Más que épica de uno mismo, y dando por supuesto que la imaginación o aun la ficción tienen mucho que decir también en esta poesía, lo que encontramos aquí es claudicación psicológica, expresada a veces con exagerada o incluso excesiva claridad: «Yo sólo deseo / que pase el tiempo y por fin llegue la muerte. […] Sólo deseo eso. / Que pase el tiempo deprisa, / que llegue la vejez / y ya nada me importe, / sólo lo que a solas en mi corazón sobreviva, / sólo lo que me acompañe hasta allí / y también allí / todo eso me abandone» (de «Buenas noches», en De mí haré una estatua ecuestre, que ya no era un libro juvenil). Luisa Castro no pertenece a ninguna dinastía reconocible de la literatura española, siempre ha ido por libre, poco atenta a corrientes, muy dueña de su propio discurso. Combina la confidencialidad con lo hermético, ciertas referencias de la cultura popular con la jerga de los marineros, los guiños a la poesía provenzal con imágenes de estirpe surrealista («Mi oreja izquierda sabe a pez espada»)…, y el resultado siempre es poderoso, expresivo, sugerente.

Por otra parte, decíamos arriba que Amor mi señor fue un experimento casi temerario, porque en él, aparte de establecerse un explícito pero curioso diálogo con la tradición (y en concreto, claro, con la lírica galaico-portuguesa, tanto en la forma como sobre todo en los tópicos), el amor se observa por una parte como salvador, pero por otra como enemigo al que combatir con todas las armas posibles. Esa ambigüedad es clásica, pues en buena parte de la poesía cancioneril y medieval el amor es deseable pero a la vez temible, un milagro y una enfermedad, algo que se anhela desesperadamente y de lo que se huye con pavor. Luisa Castro juega con todo ello, disolviendo en palabras que parecen remotas su propia perspectiva, sus propias conclusiones al respecto, que de nuevo no son especialmente halagüeñas o positivas («Reconozco que existe el amor, / sin embargo / alguien debería preparar a los enamorados / para combatirlo / desde el primer día»), aunque en otros textos el amor sí sale más o menos triunfante, provisionalmente redentor, contrapunto para una obra poética que por lo general da por supuesta ya no la soledad, sino el aislamiento.

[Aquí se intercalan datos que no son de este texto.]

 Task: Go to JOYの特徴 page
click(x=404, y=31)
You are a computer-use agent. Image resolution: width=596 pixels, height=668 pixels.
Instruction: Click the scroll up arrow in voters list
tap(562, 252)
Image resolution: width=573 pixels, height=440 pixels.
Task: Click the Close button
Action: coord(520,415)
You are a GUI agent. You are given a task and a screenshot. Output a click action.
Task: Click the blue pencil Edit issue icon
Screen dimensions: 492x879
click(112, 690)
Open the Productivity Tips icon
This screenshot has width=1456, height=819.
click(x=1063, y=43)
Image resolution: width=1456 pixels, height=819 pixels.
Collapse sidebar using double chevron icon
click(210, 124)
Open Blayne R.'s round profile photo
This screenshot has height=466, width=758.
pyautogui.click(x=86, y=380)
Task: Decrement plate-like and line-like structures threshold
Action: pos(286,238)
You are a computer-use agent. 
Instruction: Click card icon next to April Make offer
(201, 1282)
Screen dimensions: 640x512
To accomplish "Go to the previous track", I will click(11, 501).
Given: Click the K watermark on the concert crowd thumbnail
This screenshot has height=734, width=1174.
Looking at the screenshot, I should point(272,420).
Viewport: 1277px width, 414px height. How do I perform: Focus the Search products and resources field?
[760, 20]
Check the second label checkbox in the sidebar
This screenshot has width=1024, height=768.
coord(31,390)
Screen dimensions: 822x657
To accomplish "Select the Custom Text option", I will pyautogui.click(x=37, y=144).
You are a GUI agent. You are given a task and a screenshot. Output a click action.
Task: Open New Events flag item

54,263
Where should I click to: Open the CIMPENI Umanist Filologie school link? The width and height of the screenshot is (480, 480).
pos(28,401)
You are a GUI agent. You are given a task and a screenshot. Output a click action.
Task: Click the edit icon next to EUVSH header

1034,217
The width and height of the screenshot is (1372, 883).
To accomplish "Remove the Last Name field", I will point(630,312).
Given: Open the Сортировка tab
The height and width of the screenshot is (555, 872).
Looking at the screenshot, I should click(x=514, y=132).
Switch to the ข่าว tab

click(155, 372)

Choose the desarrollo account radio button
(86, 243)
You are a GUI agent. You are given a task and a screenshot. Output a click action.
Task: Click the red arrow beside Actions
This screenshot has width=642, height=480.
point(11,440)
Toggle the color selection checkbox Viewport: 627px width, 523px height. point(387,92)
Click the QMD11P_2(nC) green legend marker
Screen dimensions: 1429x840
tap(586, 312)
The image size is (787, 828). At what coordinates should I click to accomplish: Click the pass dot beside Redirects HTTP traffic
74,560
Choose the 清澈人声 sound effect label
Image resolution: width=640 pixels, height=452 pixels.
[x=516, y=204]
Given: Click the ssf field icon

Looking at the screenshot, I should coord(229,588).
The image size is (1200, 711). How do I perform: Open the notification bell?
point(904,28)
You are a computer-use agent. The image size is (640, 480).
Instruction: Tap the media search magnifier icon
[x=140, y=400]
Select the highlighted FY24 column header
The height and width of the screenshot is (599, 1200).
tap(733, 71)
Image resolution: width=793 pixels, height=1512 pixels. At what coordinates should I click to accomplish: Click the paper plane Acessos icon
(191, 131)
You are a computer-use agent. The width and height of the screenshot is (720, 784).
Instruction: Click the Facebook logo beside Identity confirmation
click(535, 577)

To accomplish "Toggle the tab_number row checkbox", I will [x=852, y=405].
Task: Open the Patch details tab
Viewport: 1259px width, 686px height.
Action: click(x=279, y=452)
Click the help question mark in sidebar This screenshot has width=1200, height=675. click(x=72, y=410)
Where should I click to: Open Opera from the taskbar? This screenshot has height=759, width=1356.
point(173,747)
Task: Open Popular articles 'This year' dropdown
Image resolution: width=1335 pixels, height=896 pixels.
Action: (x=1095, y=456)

En poesía, por lo general, quienes tienen más cosas que decir, y cosas además más verdaderas, suelen escribir y publicar poco. Con siete libros (repasemos: Odisea definitiva, de 1984; Los versos del eunuco, de 1986; Ballenas, de 1988; Los hábitos del artillero, de 1990; De mí haré una estatua ecuestre, de 1997; Amor mi señor, de 2005; y los arriba comentados Actores vestidos de calle, de 2018), Luisa Castro va construyendo una casa singularísima, muy personal, una obra intensa, genuina y en general amarga, pero no infeliz: la propia atención obsesiva por los detalles suele neutralizar el desconsuelo, la propia poesía sirve de salvación, al conjurar pero a la vez resolver aquello que dolió. En cuanto a la calidad de las piezas editoriales reunidas, la progresión es muy perceptible: siempre fueron buenos libros, poesía notable, pero han ido creciendo y haciéndose sobresalientes, más maduros, menos abstractos, sin permitirse pérdidas de tensión, centrándose en lo esencial tanto en lo que se dice como en la forma que adquiere todo eso que ha de ser comunicado.

La fortaleza, en fin, es el retrato de una intimidad sensible y cruda, delicada pero seria. Y si el título es tan bueno es porque delata hasta qué punto esa privacidad que se expone y se comparte es, en el fondo, inexpugnable, impenetrable, inaccesible. Podemos contemplarla, pero no invadirla. Y quien intente llegar demasiado adentro puede salir herido.